# Directions:
Starting at the line that holds "The width and", reproduce each line exactly up to and including the last line of the records below. Pictures stay out.

(Supplied data Opens)

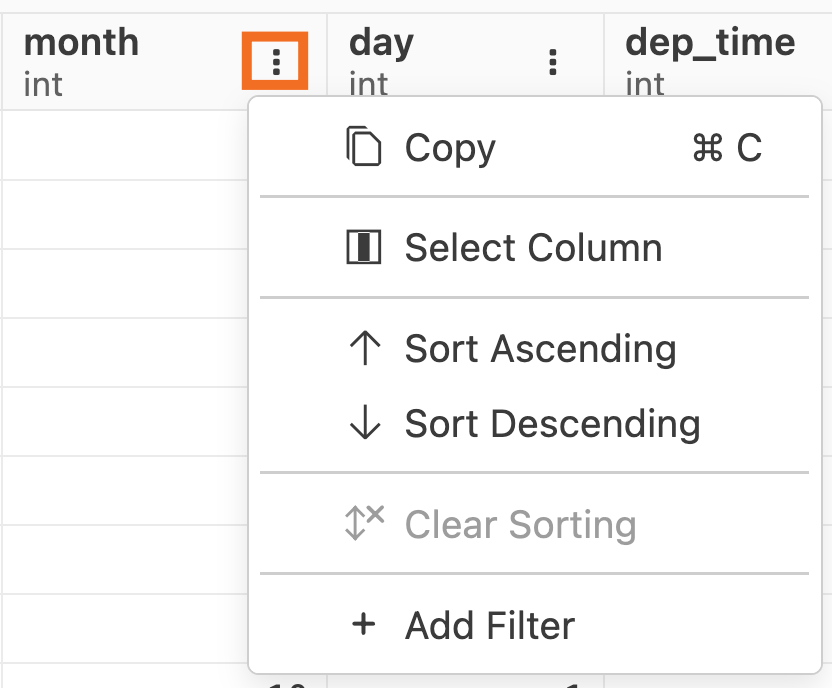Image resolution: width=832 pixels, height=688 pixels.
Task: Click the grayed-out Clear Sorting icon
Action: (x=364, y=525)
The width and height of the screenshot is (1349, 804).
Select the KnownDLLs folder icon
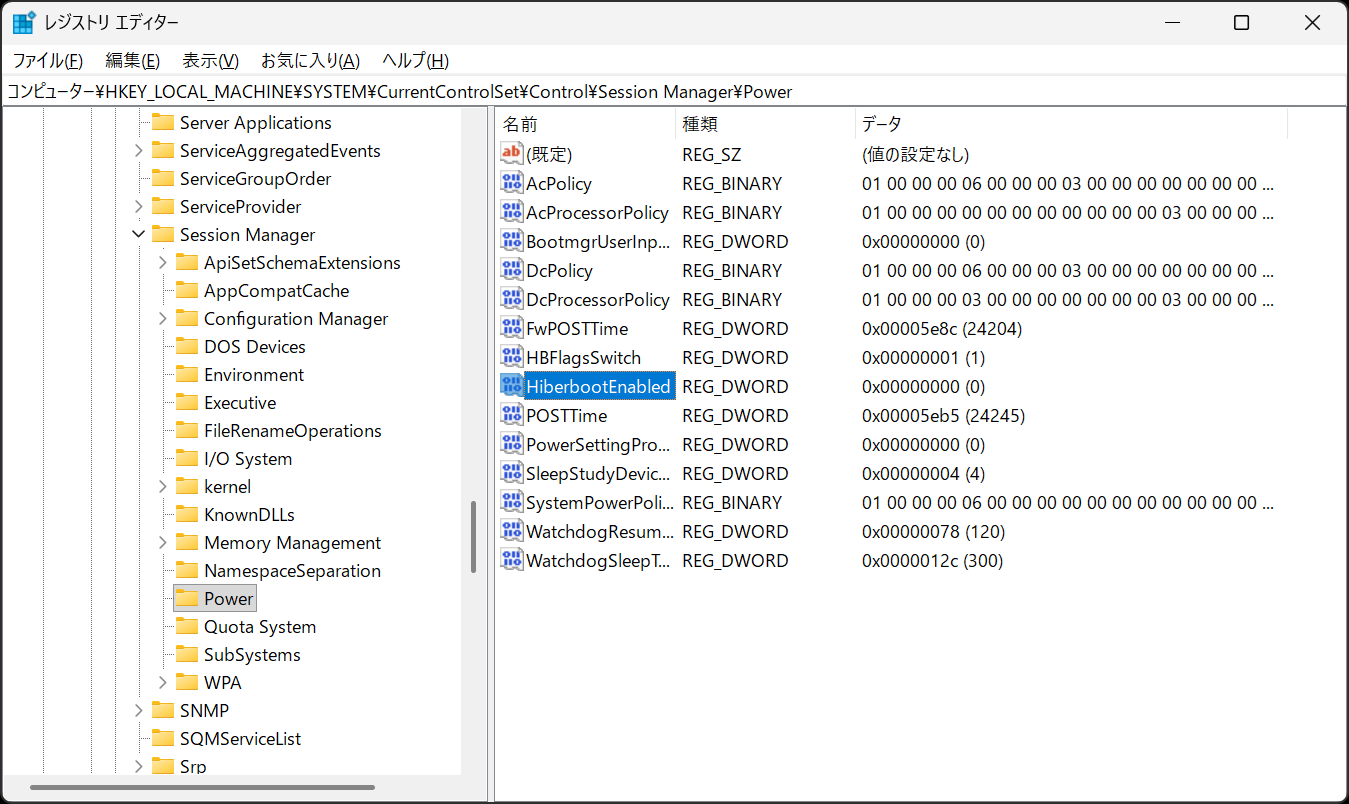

(Supplied data Closes)

# Exercise response:
The width and height of the screenshot is (1349, 804).
Select the KnownDLLs folder icon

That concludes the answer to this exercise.